Fast forward to 2025. Nvidia's vendor financing strategy totals **$110 billion in direct investments** plus another **$15+ billion in GPU-backed debt**. The largest commitment is $100B to OpenAI (September 2025)[^7]<sup>,</sup>[^28] , structured as 10 tranches of $10B each tied to infrastructure deployment milestones. The first $10B was valued at a $500B OpenAI valuation , with subsequent tranches priced at prevailing valuations. Payment comes via lease arrangements , not upfront GPU purchases. OpenAI CFO Sarah Friar confirmed : "Most of the money will go back to Nvidia"[^28]

Beyond OpenAI , Nvidia holds a $3B stake in CoreWeave[^8] , a company that has spent $7.5B on Nvidia GPUs , & $3.7B in other AI startup investments[^9] through NVentures.

The GPU-backed debt market adds another layer. CoreWeave alone carries $10.45B in debt using GPUs as collateral[^10]. An additional $10B+ in GPU-backed debt has emerged for "Neoclouds" including Lambda Labs ($500M GPU-backed loan)[^11]<sup>,</sup>[^12].

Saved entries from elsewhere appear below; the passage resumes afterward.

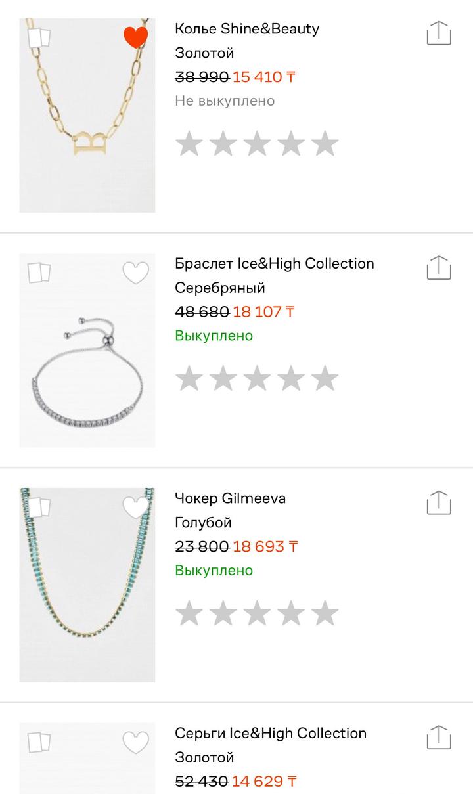Screen dimensions: 473x794
Task: Open Колье Shine&Beauty product title
Action: pos(247,29)
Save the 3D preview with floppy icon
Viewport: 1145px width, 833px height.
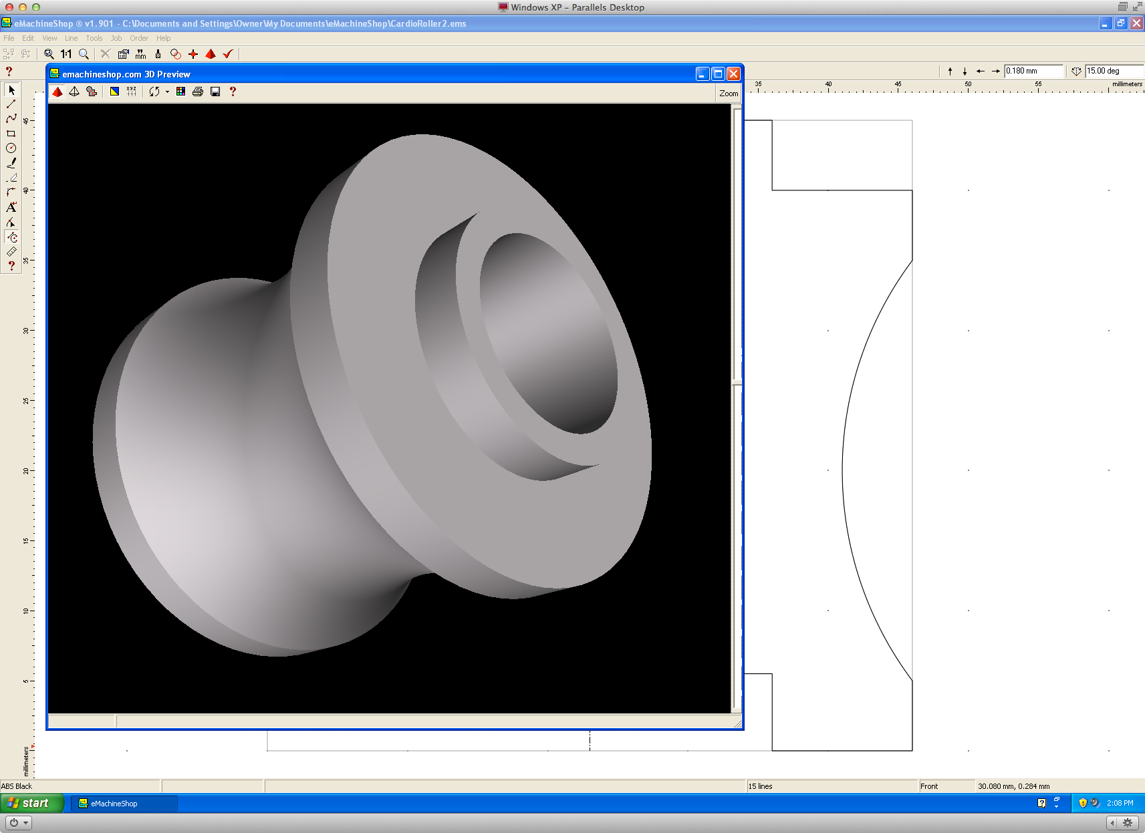point(215,92)
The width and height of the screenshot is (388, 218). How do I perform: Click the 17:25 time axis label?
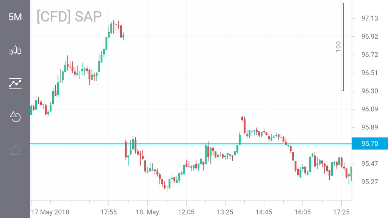click(x=341, y=211)
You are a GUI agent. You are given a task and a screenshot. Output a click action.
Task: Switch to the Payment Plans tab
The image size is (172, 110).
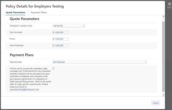(39, 12)
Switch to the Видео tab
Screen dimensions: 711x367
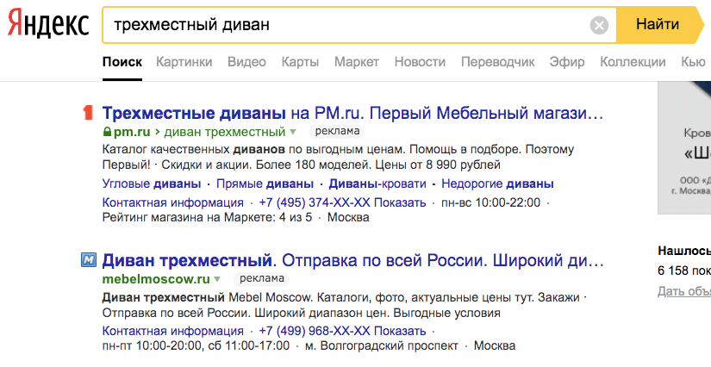click(246, 62)
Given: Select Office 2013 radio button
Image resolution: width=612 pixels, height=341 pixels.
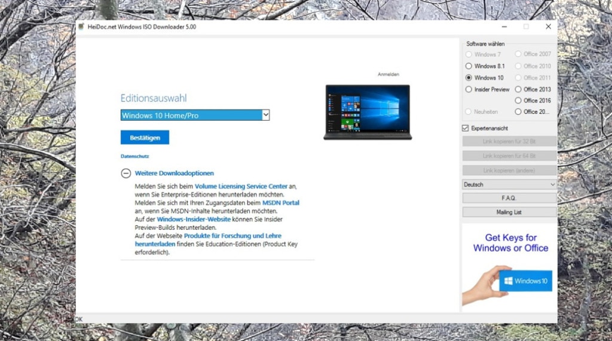Looking at the screenshot, I should [x=518, y=90].
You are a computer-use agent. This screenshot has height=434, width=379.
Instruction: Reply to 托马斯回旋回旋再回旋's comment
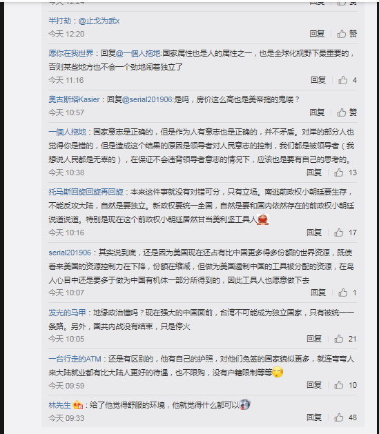click(x=314, y=233)
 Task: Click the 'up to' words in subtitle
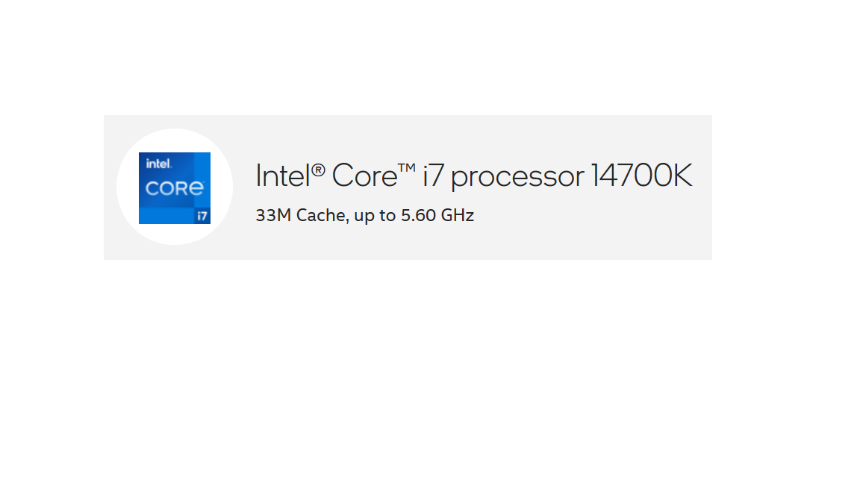376,216
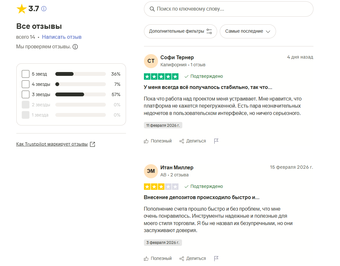The image size is (340, 266).
Task: Open 'Дополнительные фильтры' filter options
Action: tap(180, 31)
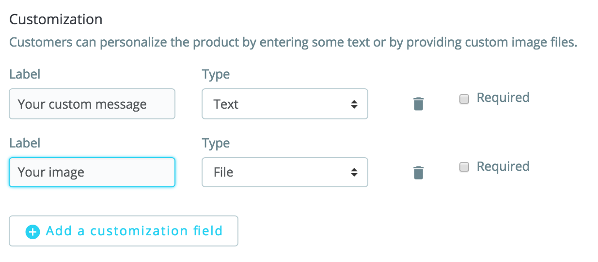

Lucent in 1999-2000 had vendor financing commitments of $8.1B (24% of $33.6B revenue). Nvidia's direct investments total 67% of annual revenue ($110B against $165B LTM). Nvidia's exposure is 2.8x larger relative to revenue than Lucent's official outstanding loans , though Lucent's off-balance-sheet guarantees masked the true exposure.

## The Numbers Side-by-Side (2024 Dollars)

| Metric                      | Lucent (FY2000, inflation-adj.) | Nvidia (2025)          |
| --------------------------- | -------------------------------: | ---------------------: |
| Vendor financing            | $15B                | $110B                  |
| Operating cash flow         | $304M[^53] | $15.4B (Q2 FY26)       |
| Revenue                     | $61B                | $165B (LTM)  |
| Top 2 Customers represent      | 23%[^55]         | 39%   |

## The Reasons to be Wary

### 1. The AI Customer Base is More Concentrated

Lucent's top 2 customers—AT&T at 10% & Verizon at 13%—accounted for 23% of revenue in FY2000.[^55] The Regional Bell Operating Companies , or RBOCs , the seven "Baby Bells" created from AT&T's 1984 breakup , were also major customers. Nvidia has 39% of revenue from just 2 customers & 46% from 4 customers , nearly double Lucent's concentration. 88% of Nvidia's revenue comes from data centers.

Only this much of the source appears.